EXERCISE DATA:
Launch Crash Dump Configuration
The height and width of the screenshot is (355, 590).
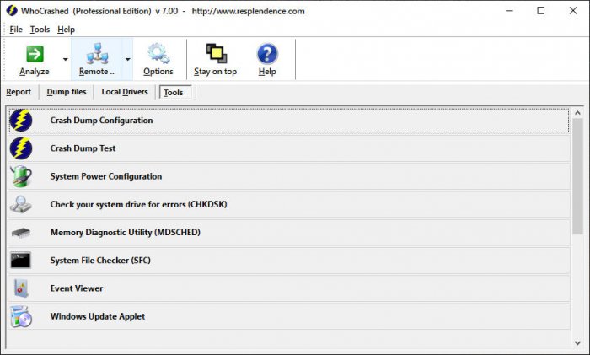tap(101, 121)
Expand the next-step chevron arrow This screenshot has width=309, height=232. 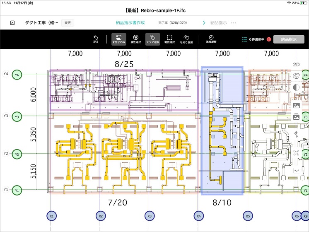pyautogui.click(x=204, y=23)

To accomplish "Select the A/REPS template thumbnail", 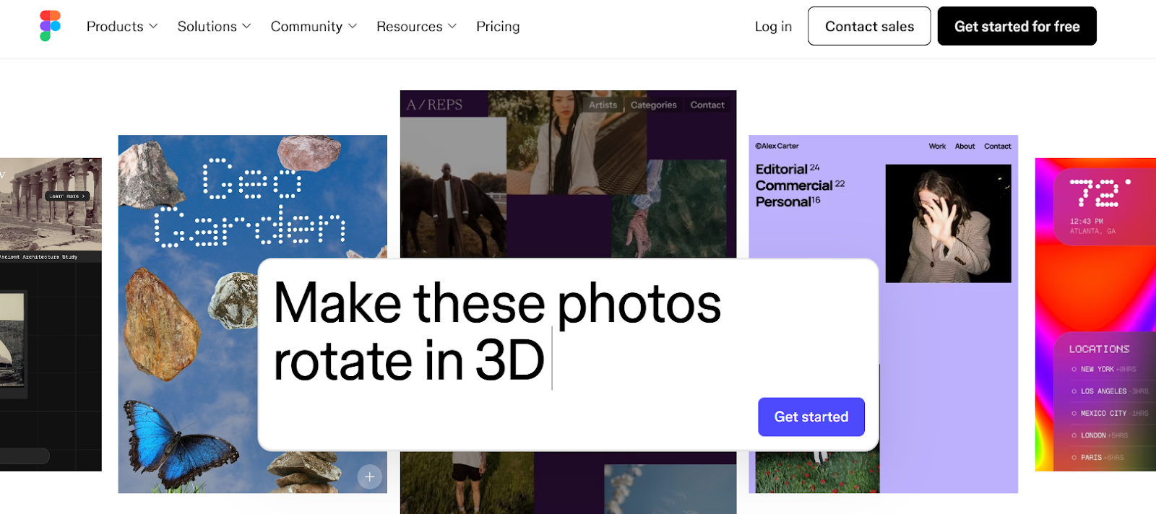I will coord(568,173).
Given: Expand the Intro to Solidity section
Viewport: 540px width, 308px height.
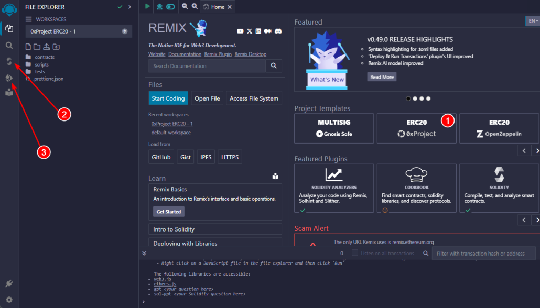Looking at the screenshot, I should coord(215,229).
--
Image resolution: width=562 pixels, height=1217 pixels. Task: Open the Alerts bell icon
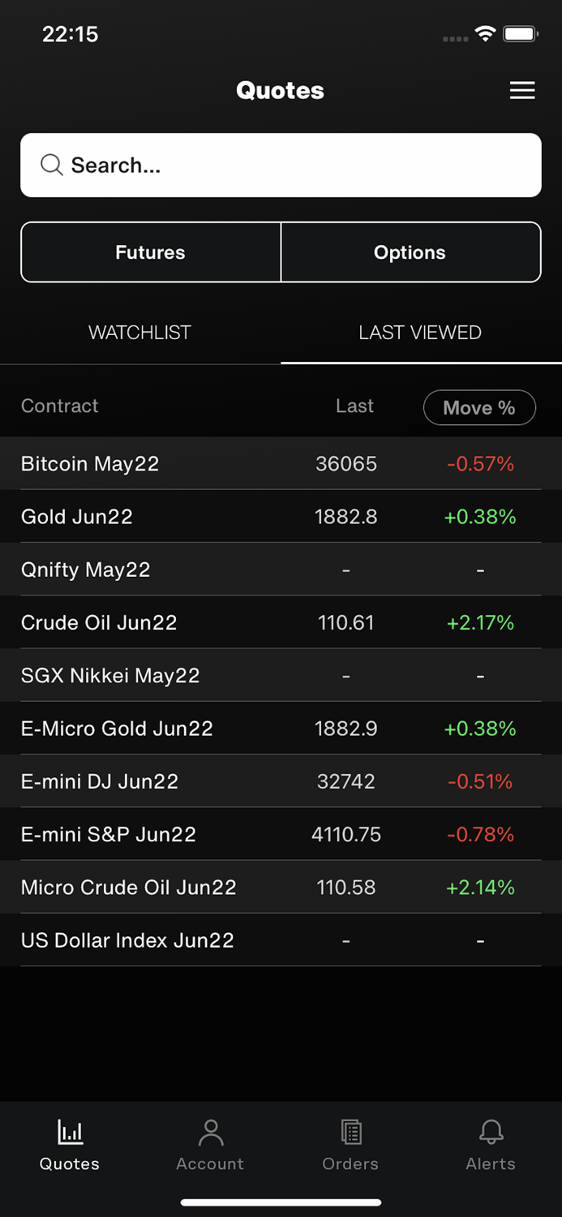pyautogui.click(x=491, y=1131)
...
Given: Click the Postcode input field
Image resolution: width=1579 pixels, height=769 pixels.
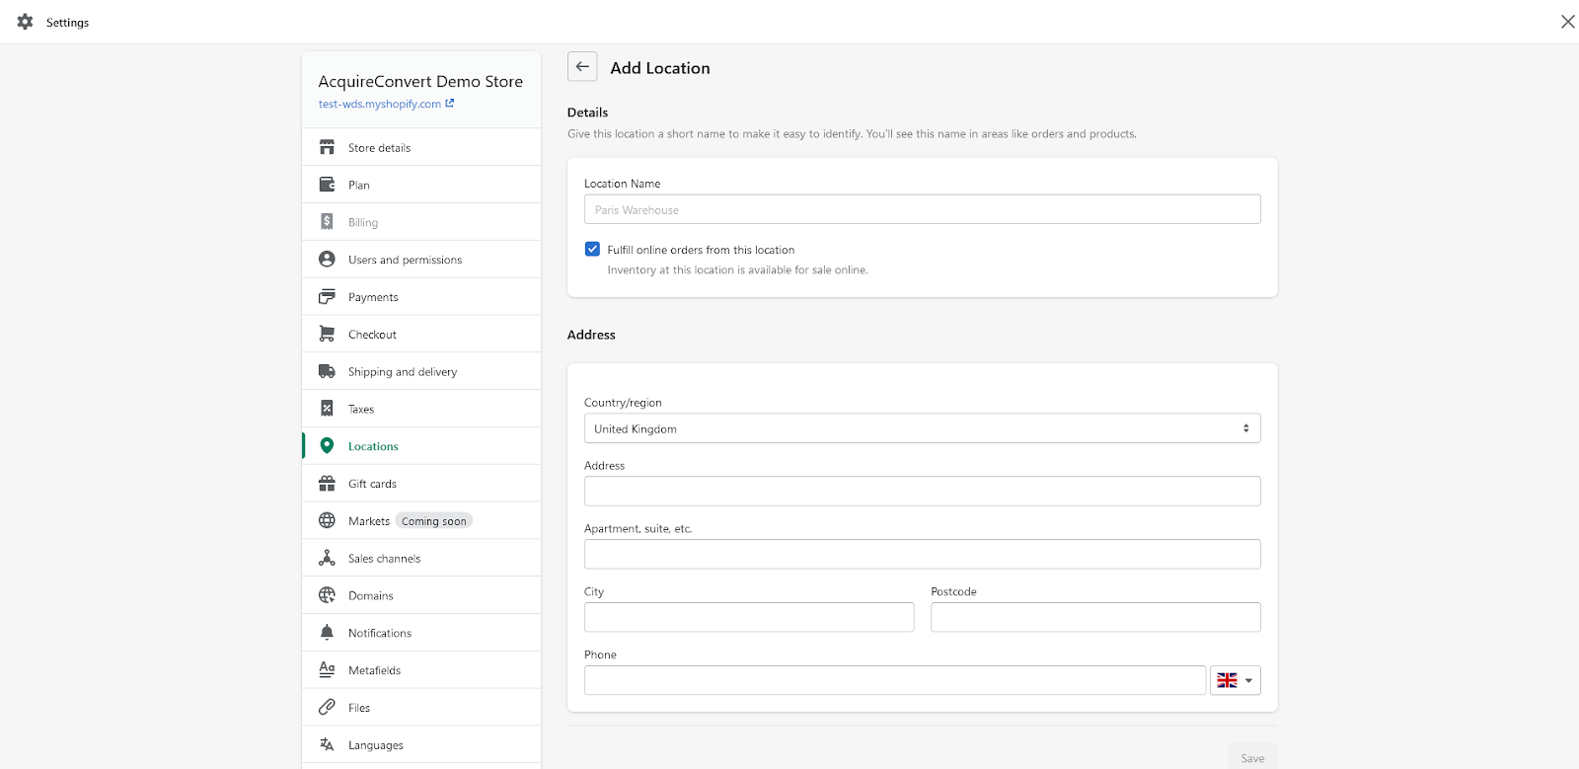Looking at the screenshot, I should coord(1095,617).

EXERCISE AIM: How many lines of these records include the word "Given"? Only the number should be written.

RESPONSE FOR THIS EXERCISE: 2